> [Source data]
+-------+
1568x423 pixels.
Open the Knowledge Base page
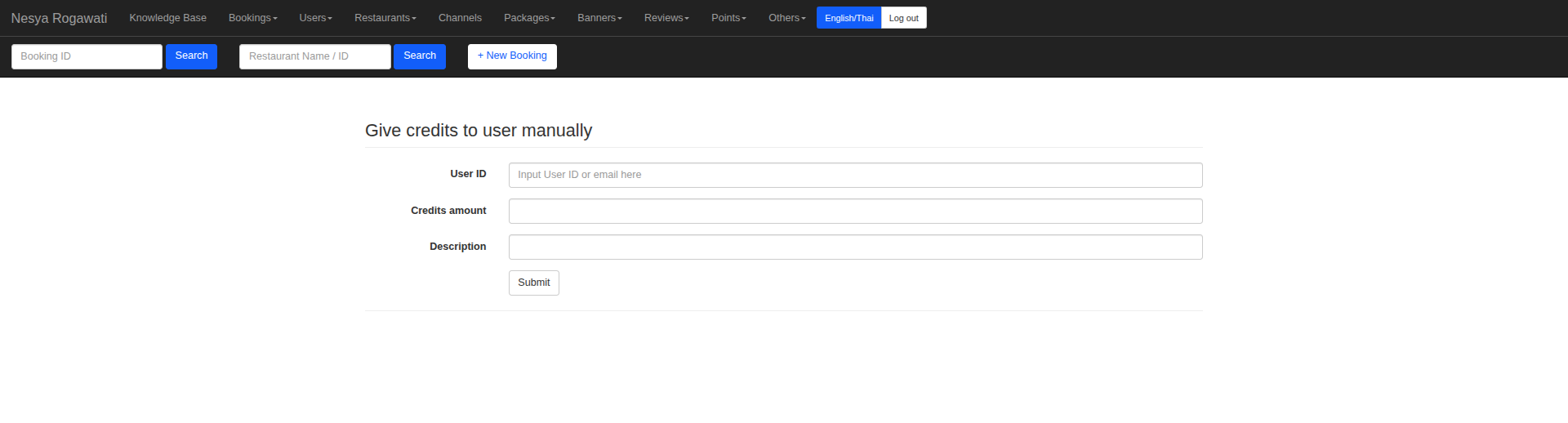click(167, 18)
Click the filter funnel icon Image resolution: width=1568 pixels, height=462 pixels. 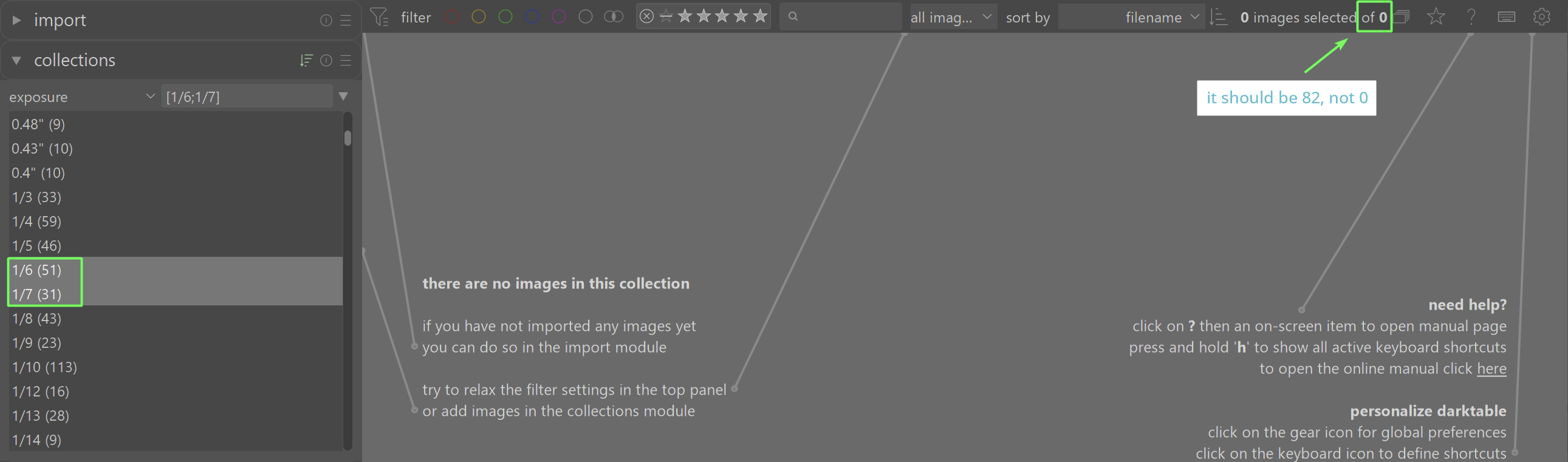pos(379,17)
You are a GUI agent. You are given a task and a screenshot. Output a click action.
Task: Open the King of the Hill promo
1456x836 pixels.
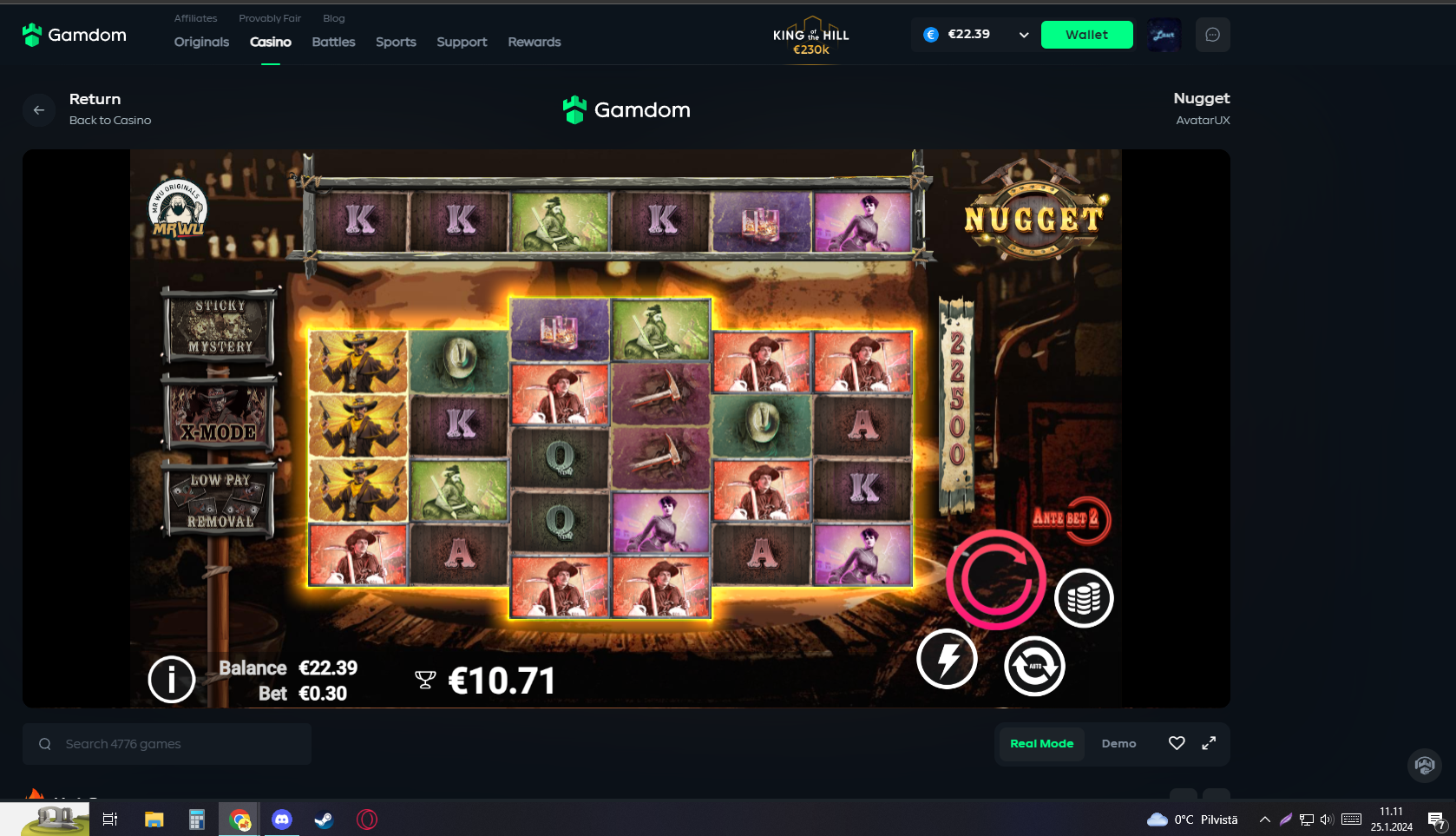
+-------+
Begin with the line that has "You are a GUI" and continue to the last line of the entries, printing each line exactly and nothing else; include both ends and skip the pictures.

You are a GUI agent. You are given a task and a screenshot. Output a click action.
Task: Open the King of the Hill promo
1456x836 pixels.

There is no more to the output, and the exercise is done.